The deadly illness eventually took the former labour union leader’s life
on Valentine’s Day this year.

Khupe subsequently led a breakaway faction which contested the July
national elections separately after Chamisa got the backing of key party
structures, as well as members of the MDC Alliance, to lead the coalition
in the plebiscite ahead of her and Mudzuri.

Meanwhile, political analysts said yesterday that Chamisa’s management of
the congress needed to be consistent with the party’s democratic
aspirations if major ructions were not to follow.

University of Zimbabwe political science lecturer Eldred Masunungure said
the sudden change of dates of the MDC’s congress was either a sign of lack
of resources or fear of losing the internal poll by the Chamisa camp.

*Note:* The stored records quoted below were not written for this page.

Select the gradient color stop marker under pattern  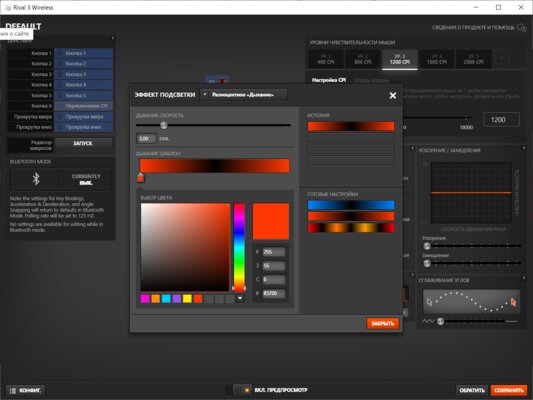(140, 177)
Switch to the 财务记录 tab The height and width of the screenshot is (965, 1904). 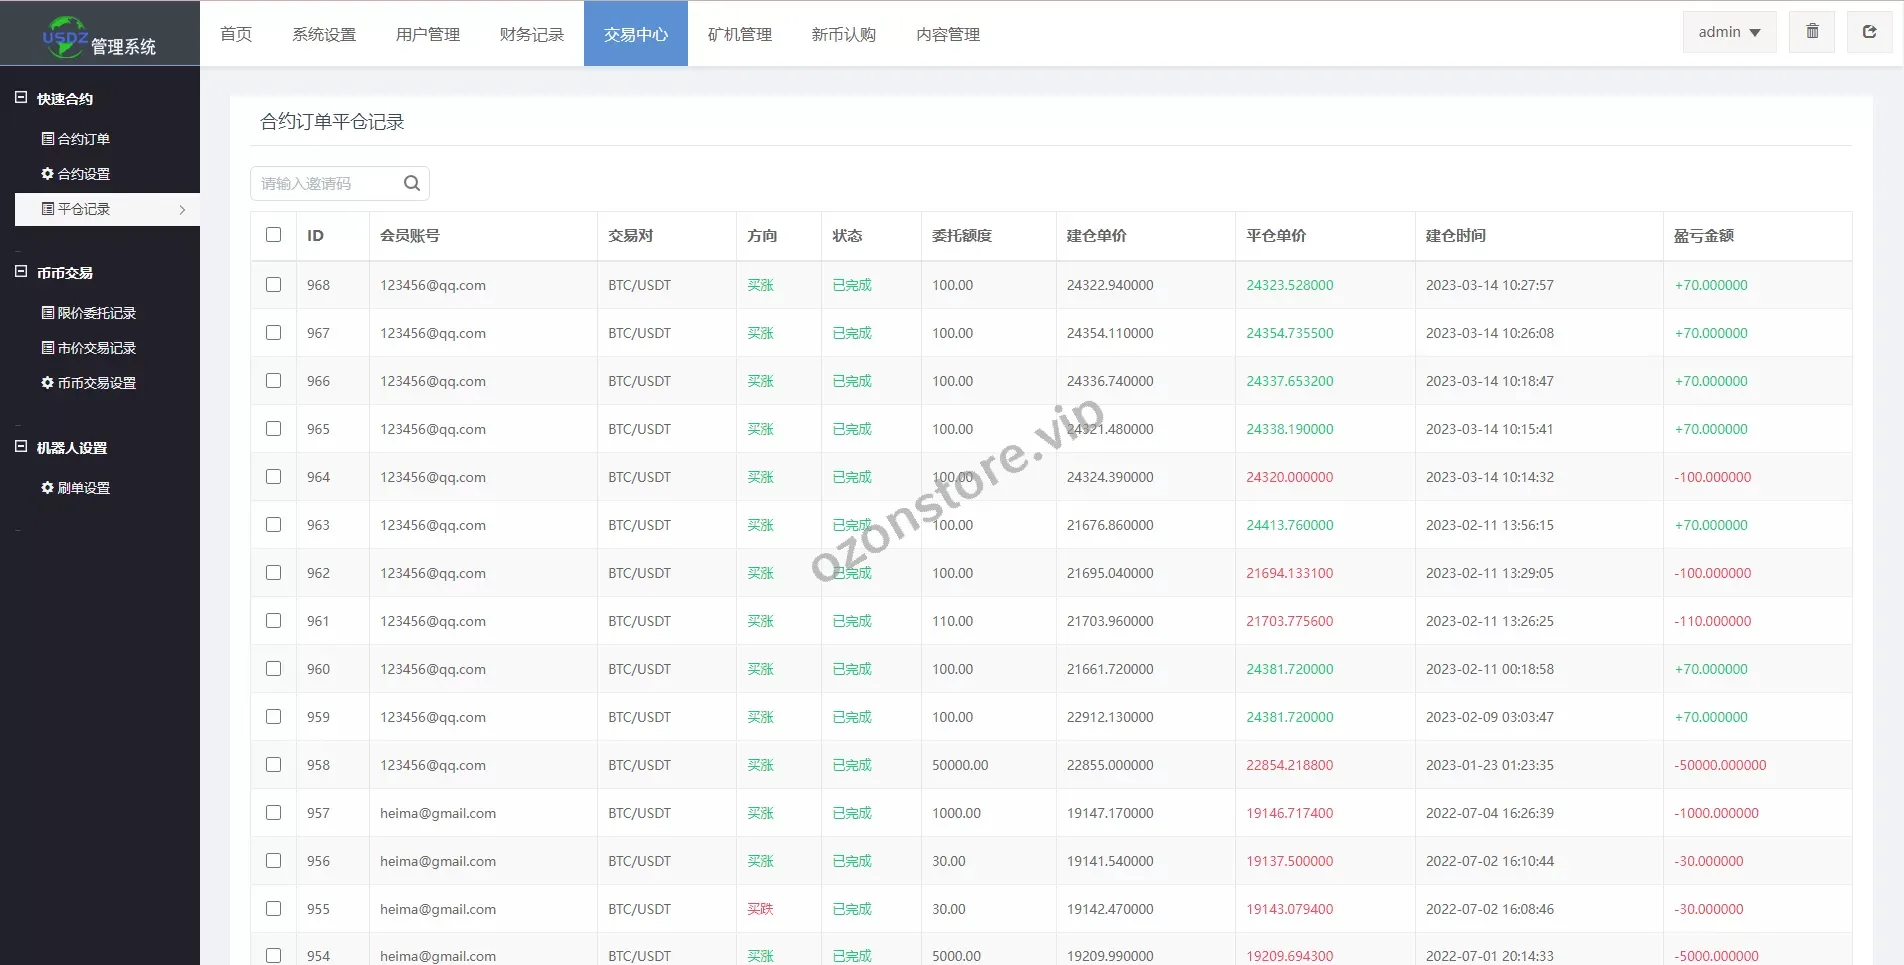click(531, 34)
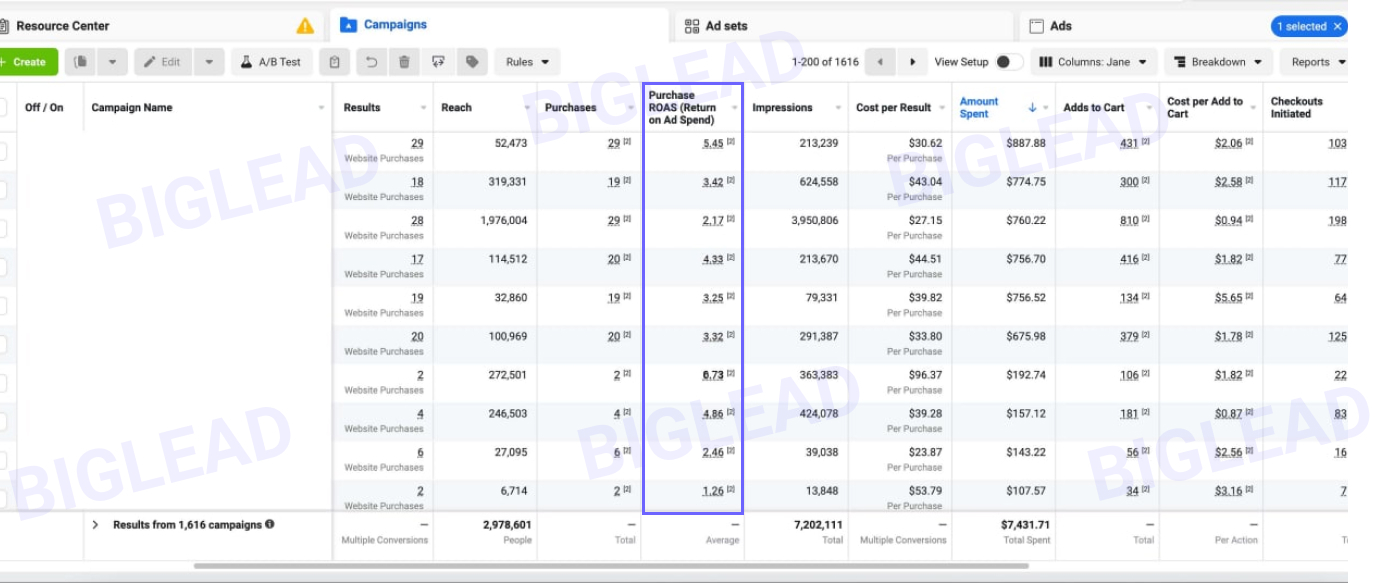Click the yellow warning triangle icon
Image resolution: width=1400 pixels, height=583 pixels.
pos(305,26)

“When you postpone something, it suggests a lack of preparedness … which
can include inadequate resources. It can also mean that he (Chamisa)
doesn’t have enough confidence to conquer his rivals.

“He may need more time to prepare … and may also want to consolidate his
popular base before the congress.

“But he is suffering from legitimacy deficit which he is accusing
Mnangagwa of. He is also feeling that pressure from his own party,”
Masunungure said.

Another political analyst, Maxwell Saungweme, warned Chamisa against
violating the party’s democratic tenets.

“Look at that (shifting of congress dates) as a portentous political
manoeuvre in a democratic movement founded on principles and tenets of
democracy. In democratic
institutions, leaders are elected by the people.

“A democrat would not want to stay in power a day longer without due
electoral process and a mandate from the party members.

“I think pushing the dates as he did is meant to achieve two things. The
first one is to completely change party structures and get rid of people
like Mudzuri and Mwonzora who are being touted as potential challengers.

“Secondly, the idea could be to align his elected term with national
elections. Our next general elections are in 2023 and then 2028.

“So, his move could be to ensure that he remains an undoubted Alliance
presidential candidate for both 2023 and 2028. If he is elected Alliance
president at the end of 2019, it means his first term ends in 2024 and his
second term ends in 2029.

“This means 2023 and 2028 are covered. He will be the Alliance president
during both elections. This has hallmarks of a lack of democracy, in a
political outfit founded on the need for democracy in our national
governance,” Saungweme said.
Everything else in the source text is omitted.